There were failed attempts by the Chinese delegate to further ‘de-Enlightenment’ the draft. Chang complained that the reference to ‘born’ was ‘reminiscent of Rousseau and the theory that man was naturally good’. But the Indian delegate, Mrs Menon, supported the text, declaring that ‘although different countries had different beliefs and political systems, they shared the same ideals of social justice and freedom . . . lessons could be learnt from the democracies of both the East and West.’ 132

Reason and conscience

The reference in Article 1 to ‘reason and conscience’ was strongly debated. Do these terms denote human capacities which enable us to know that we should ‘act towards one another in a spirit of brotherhood’ or are they conceived as essential human characteristics which, along with human dignity, justify the ‘rights’ which follow? 133 Given that the drafters sought to avoid essentialist theories about the basis of human nature, they were presumably asserting that we are capable of knowing how to act towards one other in a manner which respects our ‘inherent dignity’ and ‘equal and inalienable rights’. 134

On either interpretation, the signifi cance of adding ‘conscience’ to ‘reason’ is as great as combining ‘human’ to ‘rights’ in signifying the departure from an Enlightenment project of declaring ‘natural rights’ against the state.
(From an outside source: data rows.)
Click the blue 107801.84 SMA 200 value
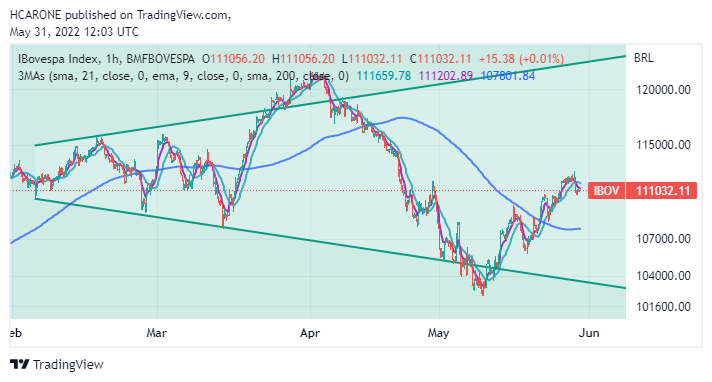Image resolution: width=712 pixels, height=382 pixels. coord(508,76)
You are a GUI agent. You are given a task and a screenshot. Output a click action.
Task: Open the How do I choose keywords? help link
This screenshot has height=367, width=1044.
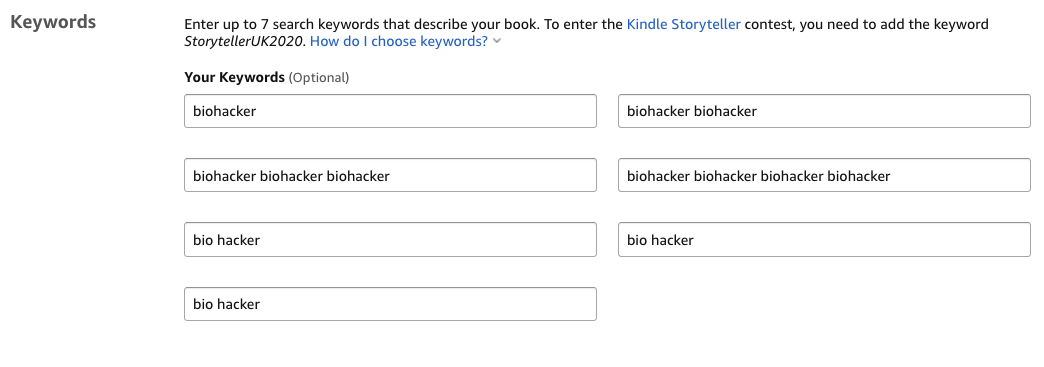coord(399,41)
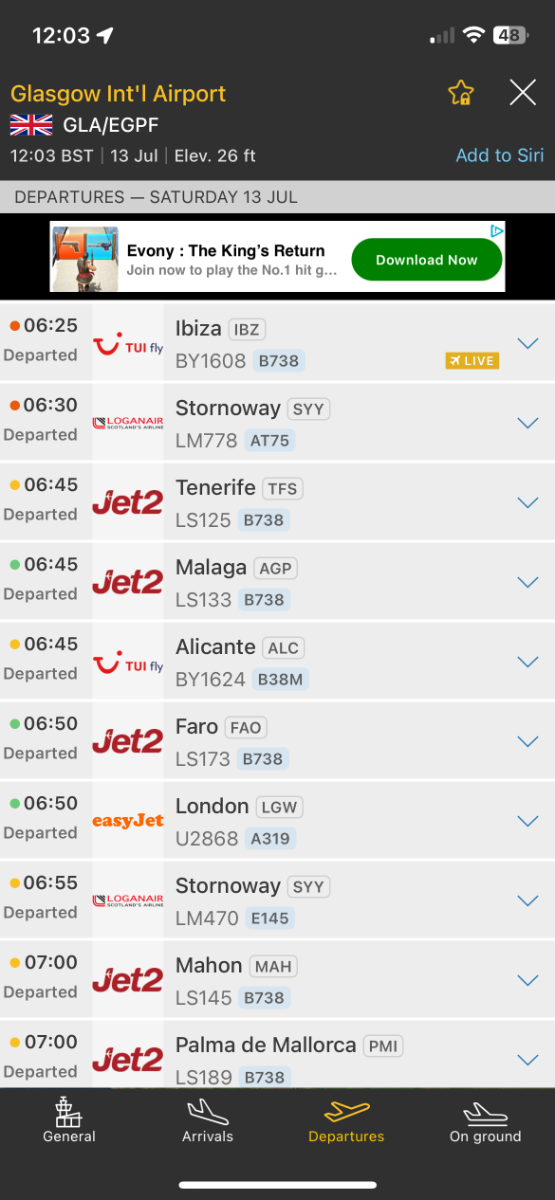
Task: Tap the Jet2 logo on Tenerife row
Action: pos(128,502)
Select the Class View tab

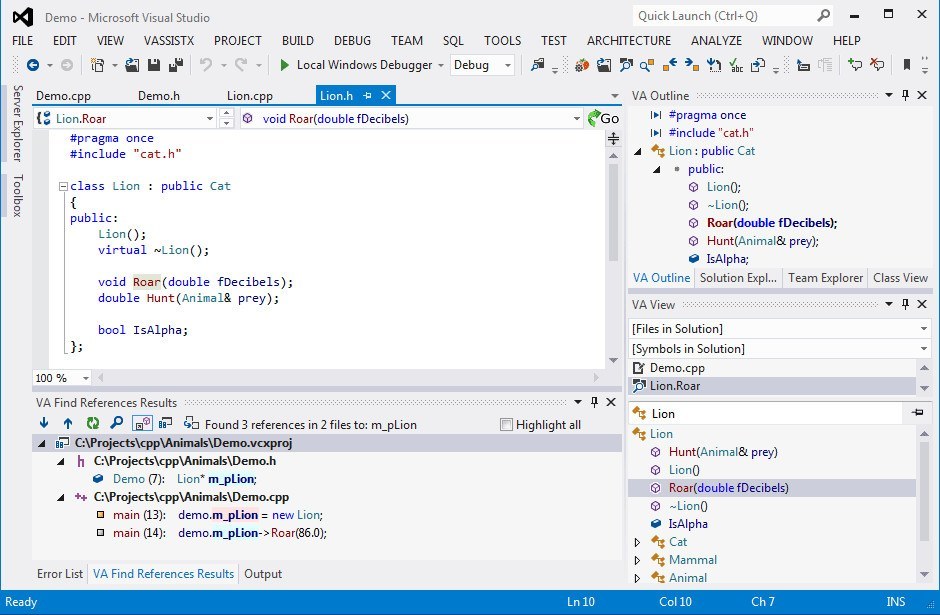[x=899, y=278]
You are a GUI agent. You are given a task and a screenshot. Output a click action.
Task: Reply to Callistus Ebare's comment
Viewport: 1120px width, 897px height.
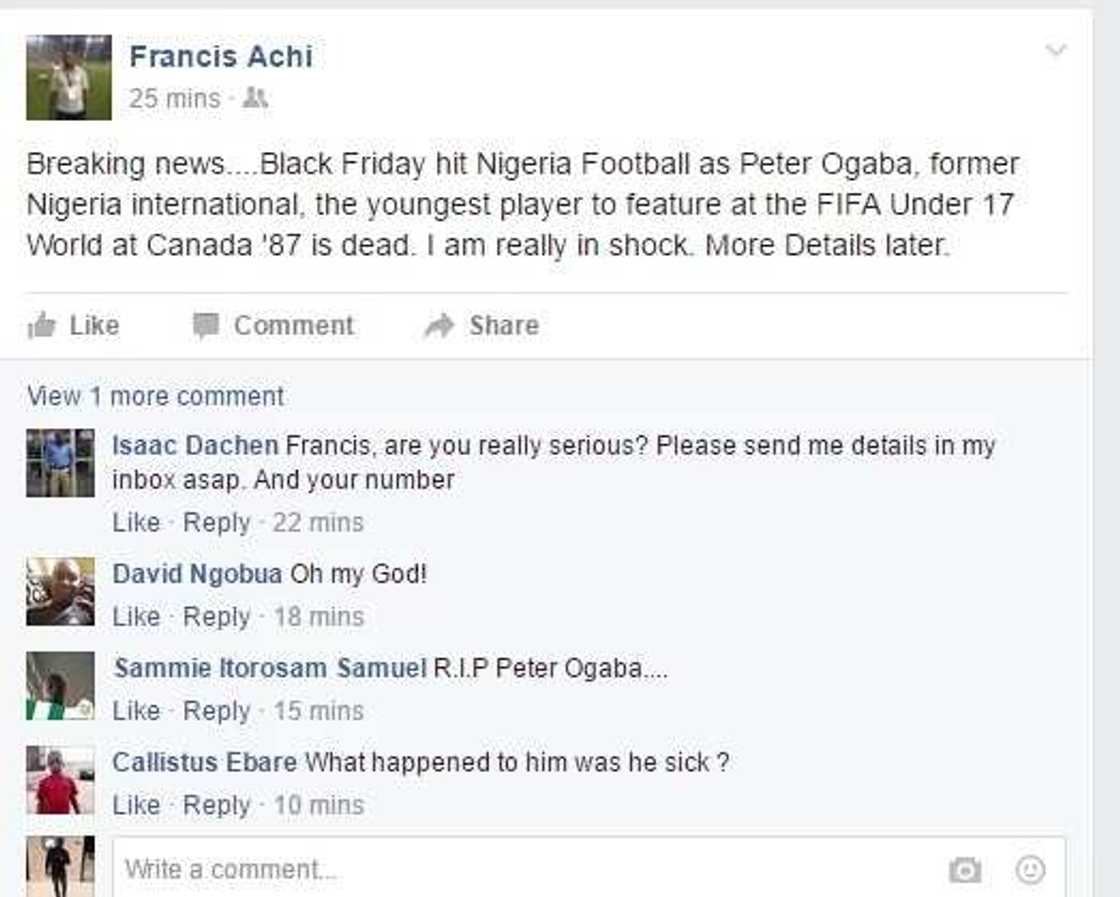(217, 805)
The strong implication is that reason alone does not allow human beings to discover what is ‘right’ and ‘wrong’, but reason aligned with the human conscience can. Compassion, empathy and the capacity to care about the fate of those you do not know, or cannot even imagine being in a similar situation to, and who cannot reciprocate because of the disparity between you, takes the human rights framework beyond the reciprocity of the Golden Rule as generally interpreted (for example, by Kant) and closer to the biblical injunction to ‘love the stranger.’